Given exercise: Count the lines in the records below that contain the string "heading" and reply with only the number.

━━━ Input material

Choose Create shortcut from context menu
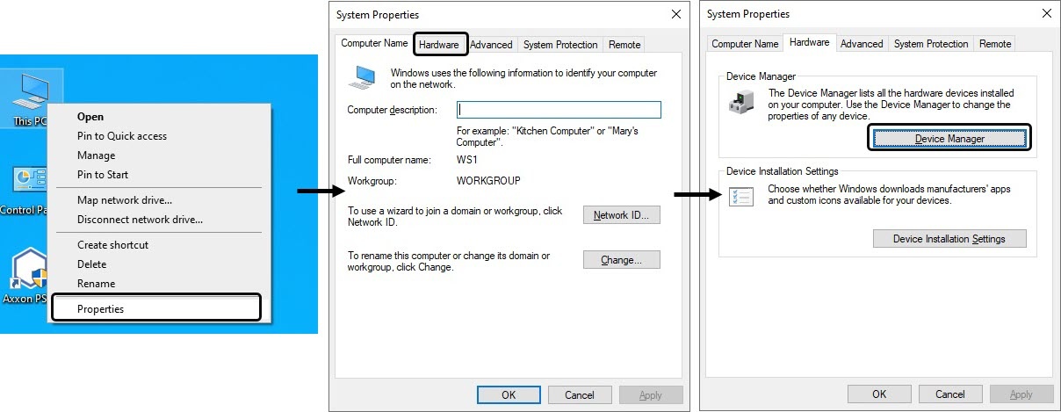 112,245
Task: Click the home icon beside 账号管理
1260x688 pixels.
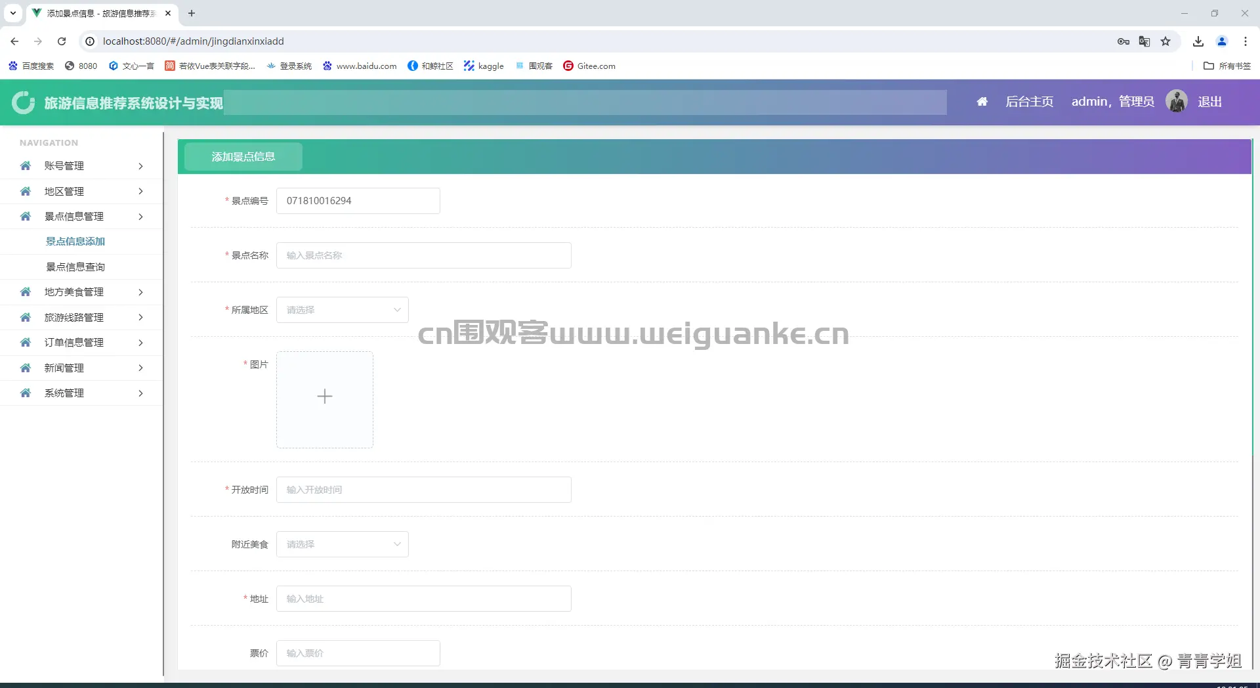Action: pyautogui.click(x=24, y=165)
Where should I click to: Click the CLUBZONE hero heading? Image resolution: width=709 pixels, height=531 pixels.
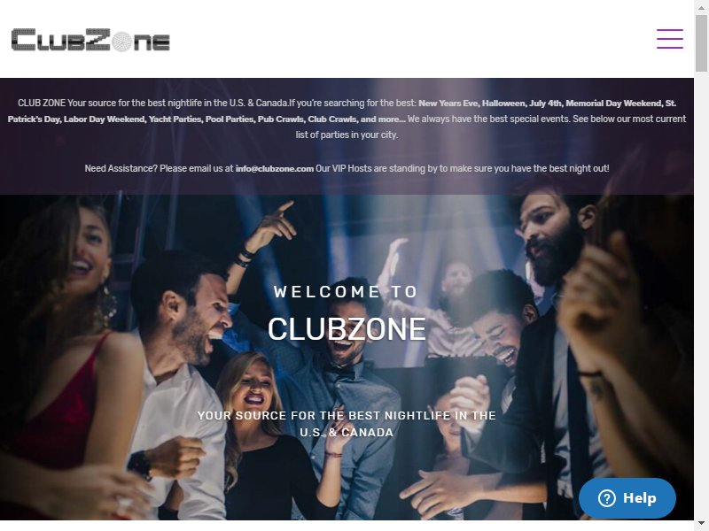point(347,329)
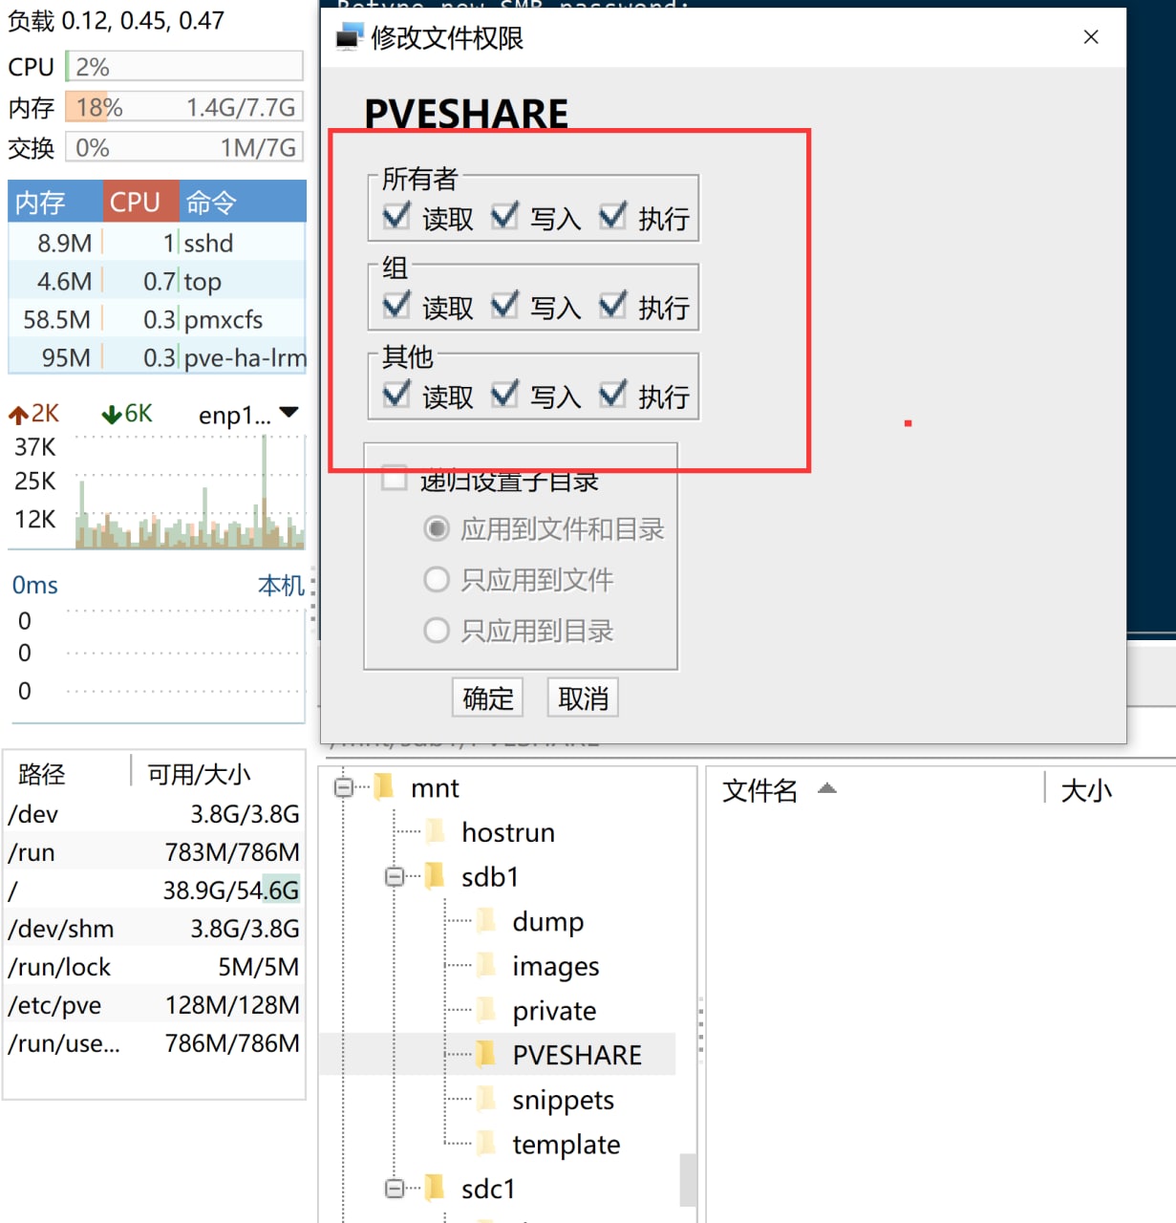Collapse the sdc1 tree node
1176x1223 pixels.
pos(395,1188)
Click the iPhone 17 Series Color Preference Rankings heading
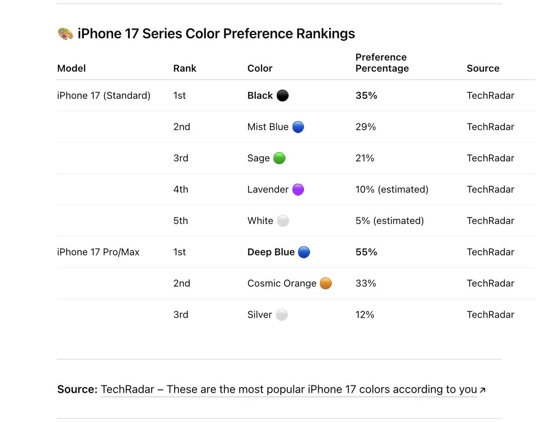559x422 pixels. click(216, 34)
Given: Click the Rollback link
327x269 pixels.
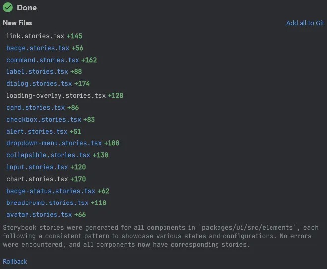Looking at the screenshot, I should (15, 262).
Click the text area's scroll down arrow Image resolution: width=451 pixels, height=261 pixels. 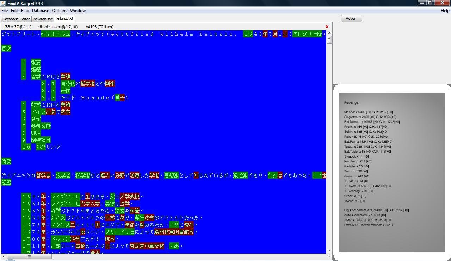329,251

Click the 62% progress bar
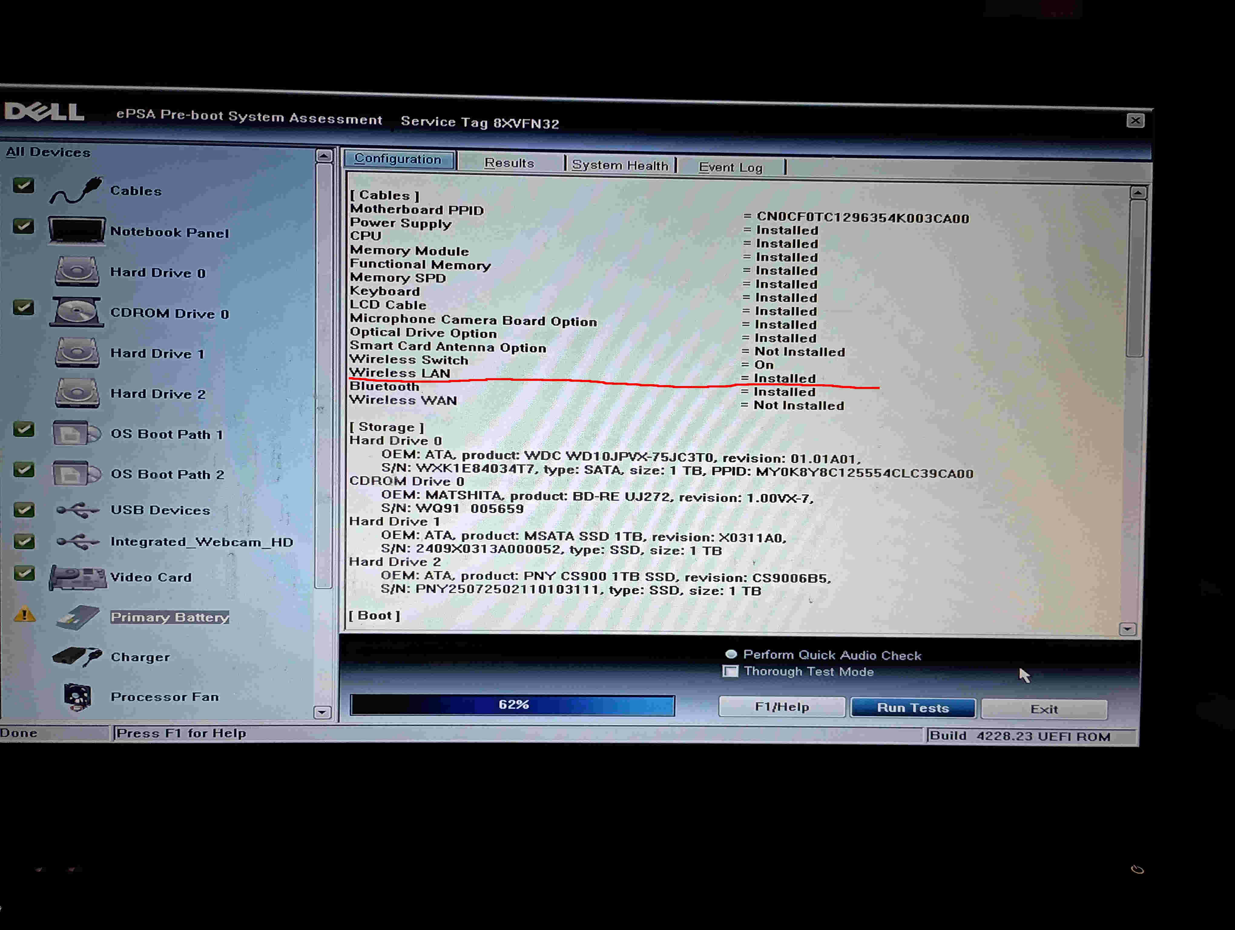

━━━━━━

Exercise output: 2